For the rest of us, the path is to wait. Microsoft often tests accessibility features in Insider rings before gradually releasing them to the stable branch. You can influence the outcome by opening the Feedback Hub (Win+F) and sharing what you think. The company does listen; many recent additions started as Insider experiments.
What This Means for IT and Sysadmins
Enterprise administrators will likely ask the practical questions first. Does Screen Tint affect screenshots? If a user captures an error message, will the help desk see the tint or the raw desktop? Early indications suggest the overlay is a visual output filter, meaning it may not embed into captured images. But that is not confirmed. Support teams need to know if a user’s “pink screen” is intentional or a sign of hardware failure.
Group policies will need updating. Administrators managing accessibility settings should be aware that this toggle exists and may be toggled by users unfamiliar with its origin. Documentation is essential. A quick internal note differentiating Screen Tint from Night Light, Color Filters, and GPU control panel overlays could save help desks hours of confusion.
Remote desktop scenarios introduce another wrinkle. If Screen Tint operates at the local display level, a remote session might show the untinted desktop. Conversely, some remote protocols apply their own color compression. Until Microsoft clarifies, sysadmins should treat Screen Tint as an individual comfort feature, not a managed deployment.
Microsoft’s New Habit of Quiet Polish
Screen Tint did not land in isolation. Build 29617.1000 bundles several modest but meaningful tweaks. Magnifier now supports exact zoom percentages and preset jumps, making it easier to find a usable magnification without fiddly increments. Voice Access gains refinements. And notably, Windows Update is moving toward a more unified update flow that aims to reduce monthly restarts by coordinating driver, .NET, and quality updates.
None of these changes scream “keynote.” But together they reflect a Microsoft that is sanding down the rough edges of Windows 11. The operating system is no longer young; it’s entering a phase where maturity matters. Users don’t just want new AI features. They want stability, comfort, and fewer moments of friction. Screen Tint may be a small toggle, but it’s exactly the kind of improvement that makes a machine feel hospitable rather than hostile.
The Road Ahead for Screen Tint
Because the feature appears in an Experimental Future Platforms build, there’s no guarantee it will reach the public. Microsoft is explicit that Canary and Experimental features can change, disappear, or reappear later. However, Screen Tint has a few things going for it. It’s fully integrated into Settings, it addresses a documented user need, and it aligns with the company’s recent focus on accessibility (live captions, focus assist upgrades, voice typing).

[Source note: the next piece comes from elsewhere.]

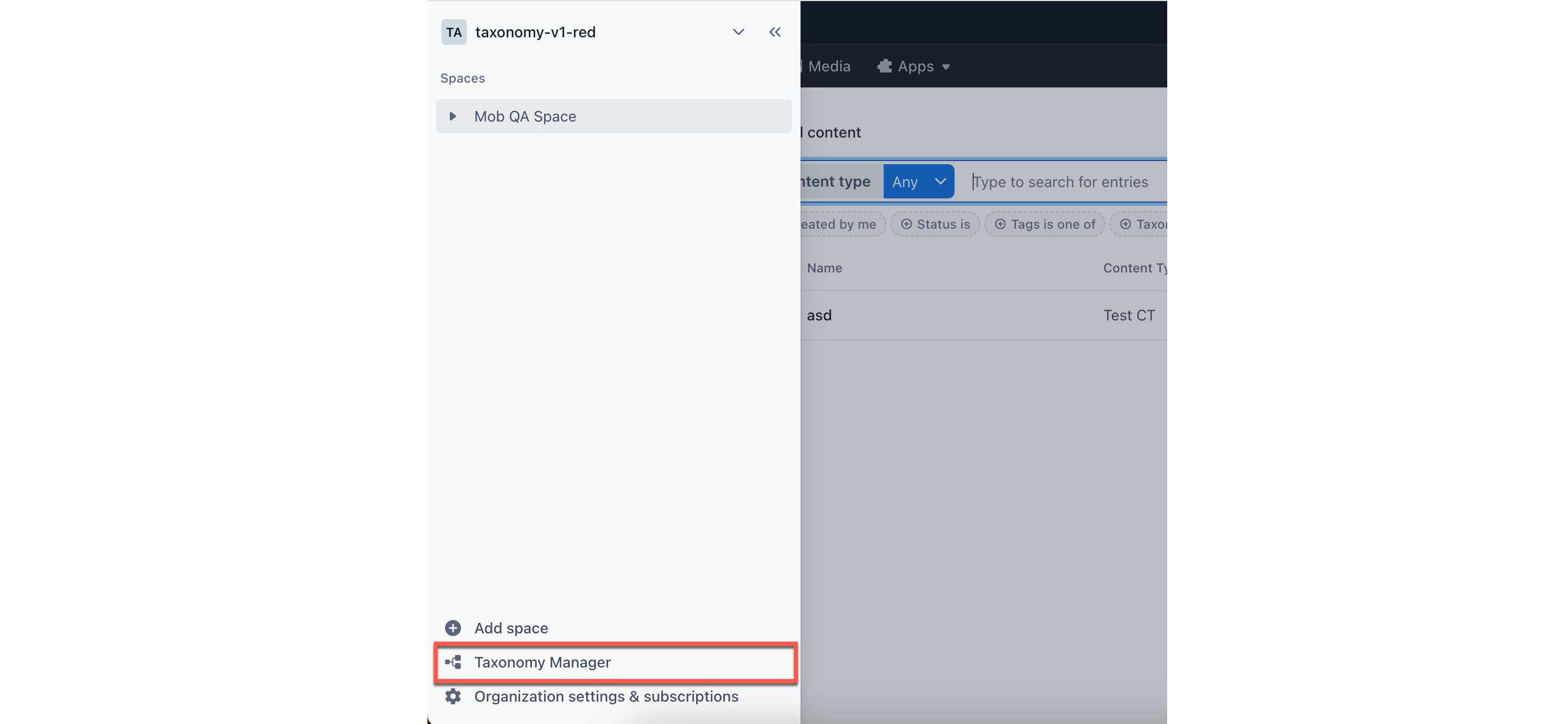This screenshot has height=724, width=1568.
Task: Expand the Mob QA Space tree item
Action: [452, 116]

If it does ship, it will likely do so quietly, perhaps arriving in a monthly update or a future feature release. There may be rebranding — “Screen Tint” could become “Comfort Tint” or land under a new Vision section. The strength slider might gain default presets tuned through telemetry. And the Color Filters conflict will almost certainly be addressed, either technically or with clearer in-app guidance.
For now, the takeaway is simple: Microsoft is acknowledging that modern displays can be punishing, and it’s willing to build system-level relief. Screen Tint is one of those features that, once you’ve used it, makes every other computer feel aggressively bright. That’s a good indicator of a setting that will stick around.